Tudo começou com o assombroso número de “mais de mil desaparecidos”, frise-se bem, só em União dos Palmares, anunciado, com insistência, no Estado e através de redes nacionais de televisão, no mesmo dia em que eclodiu a avalanche.
Qualquer leigo sabia que os números publicados não correspondiam à verdade, tratando-se de gravíssimo equívoco de órgãos de defesa civil repercutido pela imprensa sem nenhum questionamento.
E não vale justificar que os atropelos da tragédia confundiram todo mundo. Aos órgãos públicos cabe a responsabilidade de adotar critérios técnicos eficientes para alcançar resultados eficazes. Do mesmo modo que cabe à imprensa não só informar, como questionar e apresentar versões do mesmo fato para orientar seus públicos.
Resultado (satisfatório, se é que assim se pode dizer, mas constrangedor para a imprensa): os “mais de mil desaparecidos” de União dos Palmares se transformaram em 40 mortos, na tragédia, até agora.

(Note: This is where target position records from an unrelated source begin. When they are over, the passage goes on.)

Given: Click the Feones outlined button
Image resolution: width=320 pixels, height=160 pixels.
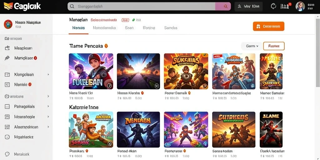Looking at the screenshot, I should (x=274, y=46).
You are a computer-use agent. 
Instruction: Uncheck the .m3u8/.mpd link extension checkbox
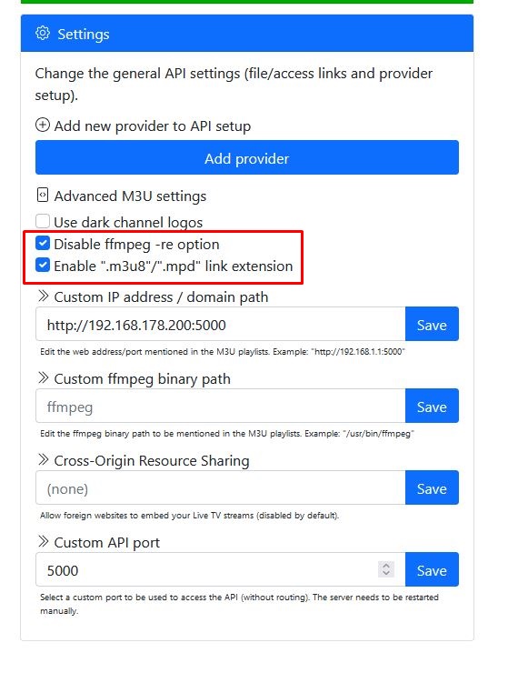click(43, 266)
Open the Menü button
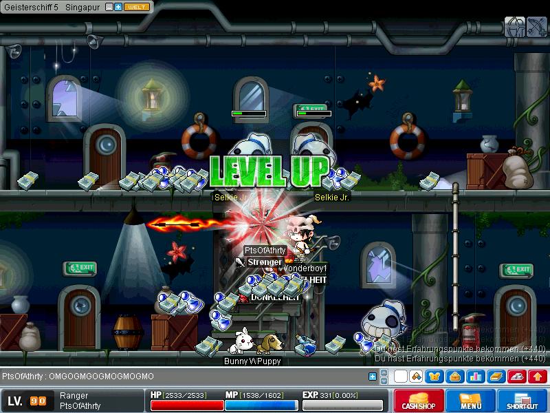 [470, 401]
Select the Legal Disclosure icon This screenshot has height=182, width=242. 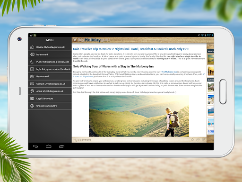[x=32, y=99]
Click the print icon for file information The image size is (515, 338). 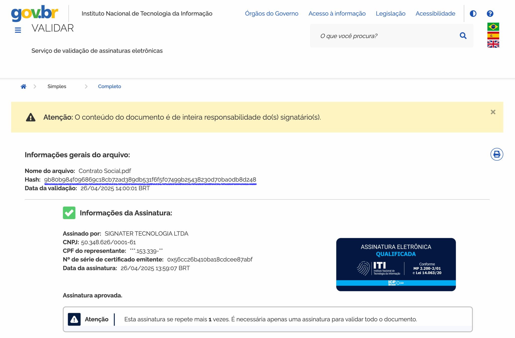[496, 154]
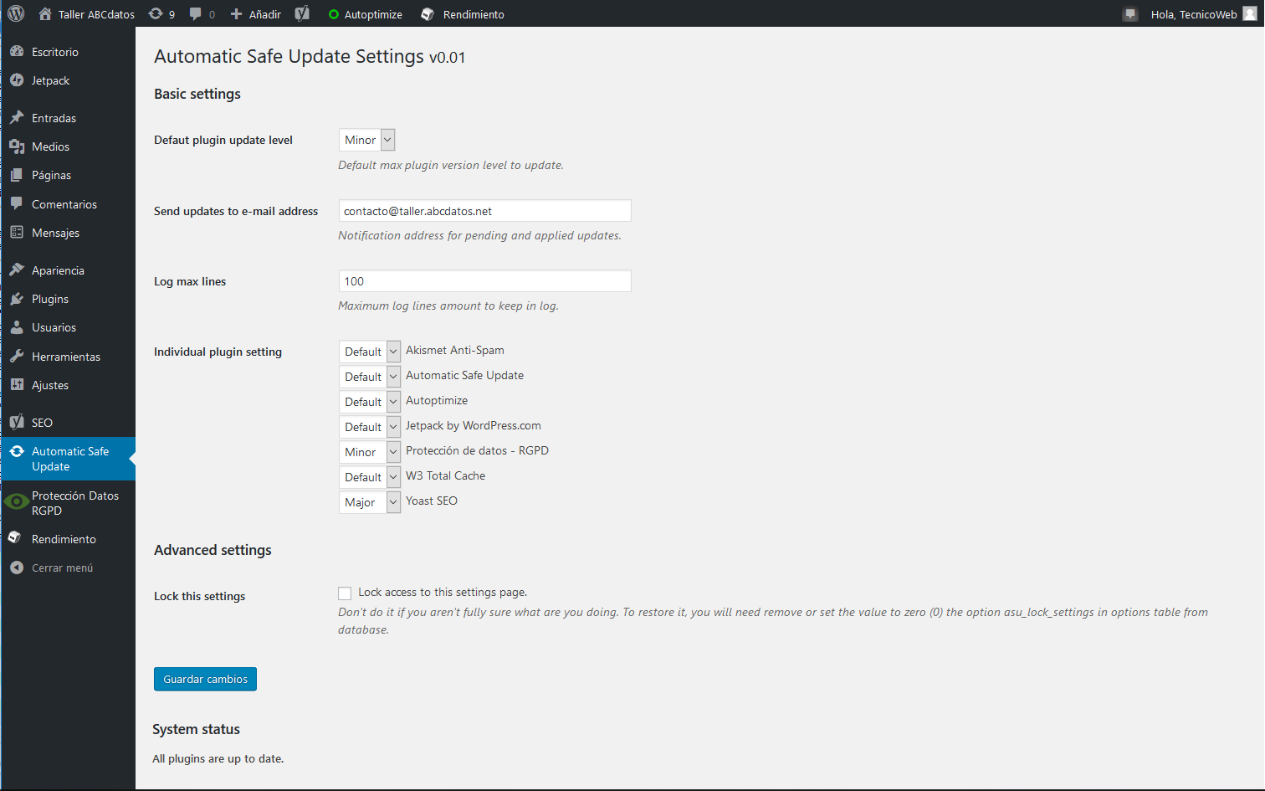Click the comments bubble icon in admin bar
Viewport: 1265px width, 791px height.
point(196,13)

Enchentes: fato novo da campanha
A tragédia das águas é o fato inesperado da campanha eleitoral em Alagoas, trazendo novo foco para a imprensa, exausta de repisar a mesma questiúncula vazia do chapão versus governo do Estado.
Muita coisa muda, agora, a partir das críticas que arrefecem contra o Palácio dos Martírios, em meio ao fechamento das convenções eleitorais e à corrida da oposição em busca de locais seguros para se salvar do afogamento.
Também os recursos e as obras que virão para recuperar os estragos das chuvas precisam ser fiscalizados com rigor, diante do esfregar de mãos de muita gente que está contando com a “ajuda federal” para dar uma força na campanha pelo voto.
Troféu do exagero para Lula
Na tragédia de Alagoas, o troféu do exagero ficou para o presidente Lula, que a comparou com o terremoto no Haiti, que deixou em ruínas o país onde morreram mais de 150 mil pessoas.
Valem as lamentações ao lado da solidariedade e da ajuda ao Estado em flagelo. As comparações exageradas, entretanto, só servem para infundir falsas emoções, que também só servem para confundir as populações aflitas.